- EXERCISE PROMPT:
All of the data is to be written out again exactly, without the pictures.

Stored items
※

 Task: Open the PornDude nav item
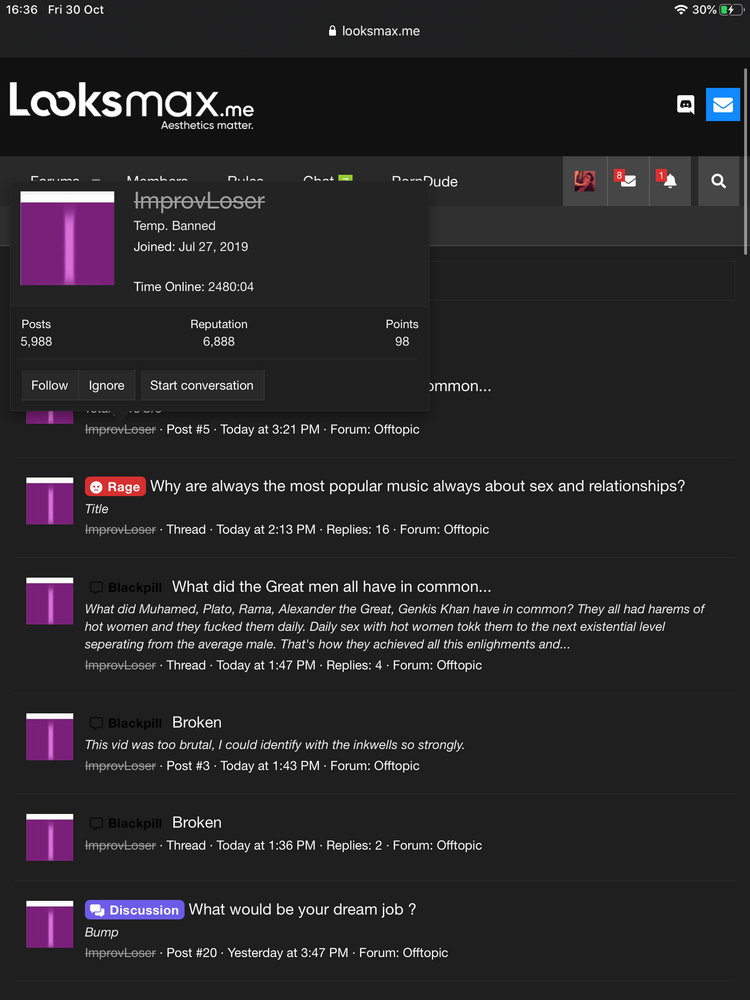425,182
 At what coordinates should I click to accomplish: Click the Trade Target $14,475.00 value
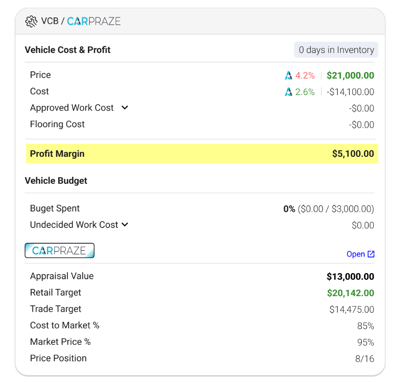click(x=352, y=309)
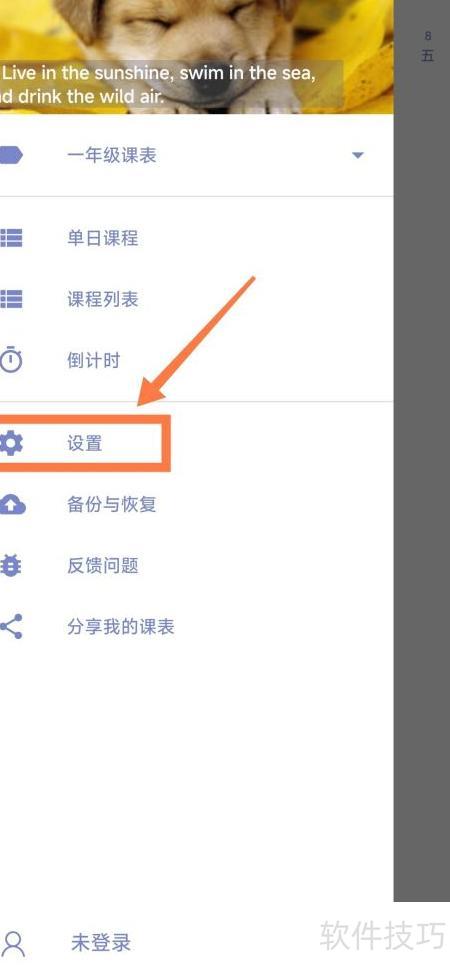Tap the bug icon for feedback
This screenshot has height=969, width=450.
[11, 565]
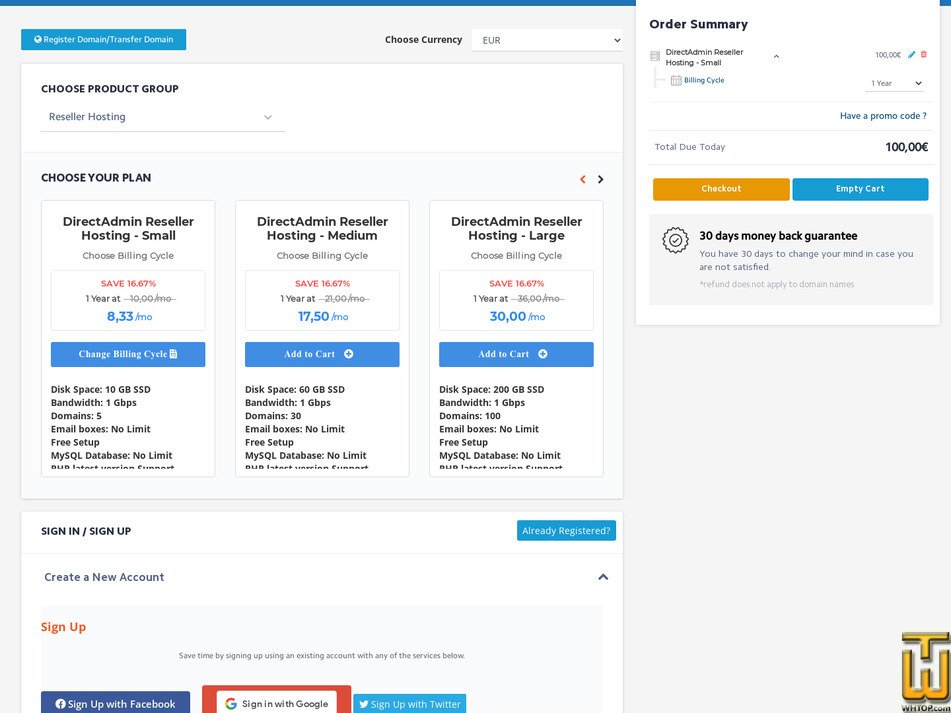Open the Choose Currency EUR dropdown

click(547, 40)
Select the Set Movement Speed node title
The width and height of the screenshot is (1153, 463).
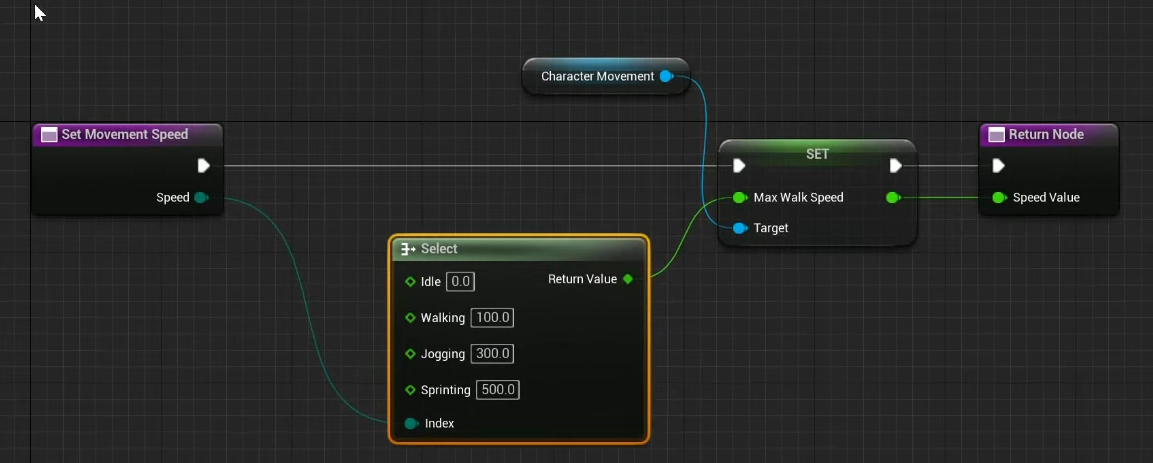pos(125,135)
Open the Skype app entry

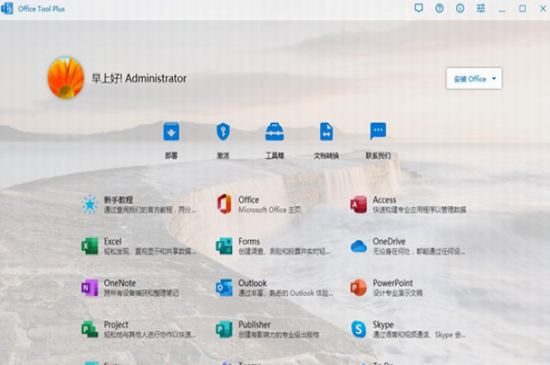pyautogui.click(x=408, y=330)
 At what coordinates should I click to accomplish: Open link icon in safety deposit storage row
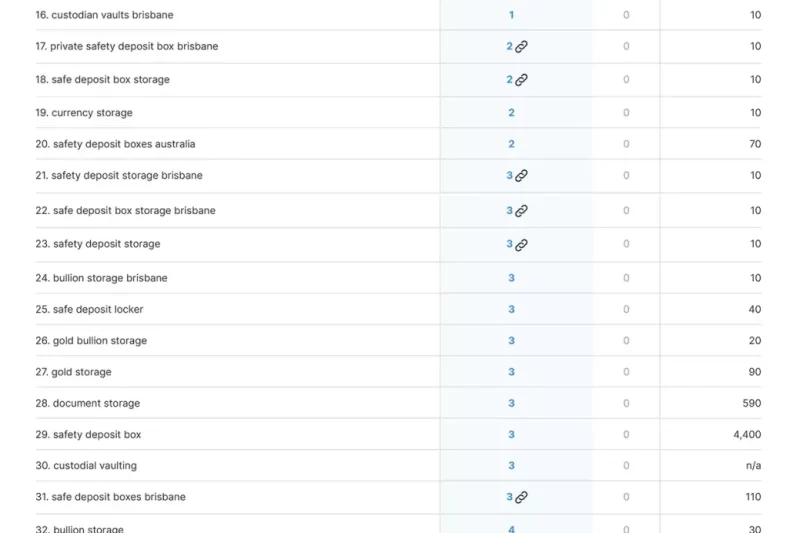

※

- OUTPUT:
 Task: Open the PornDude nav item
425,182
 At what coordinates should I click to accomplish: Click the Trade Target $14,475.00 value
click(x=352, y=309)
Tap the bug icon for feedback
This screenshot has height=969, width=450.
[11, 565]
Open the Choose Currency EUR dropdown

click(547, 40)
Select the Set Movement Speed node title
The width and height of the screenshot is (1153, 463).
pos(125,135)
Open the Skype app entry

pyautogui.click(x=408, y=330)
 At what coordinates should I click to accomplish: Open link icon in safety deposit storage row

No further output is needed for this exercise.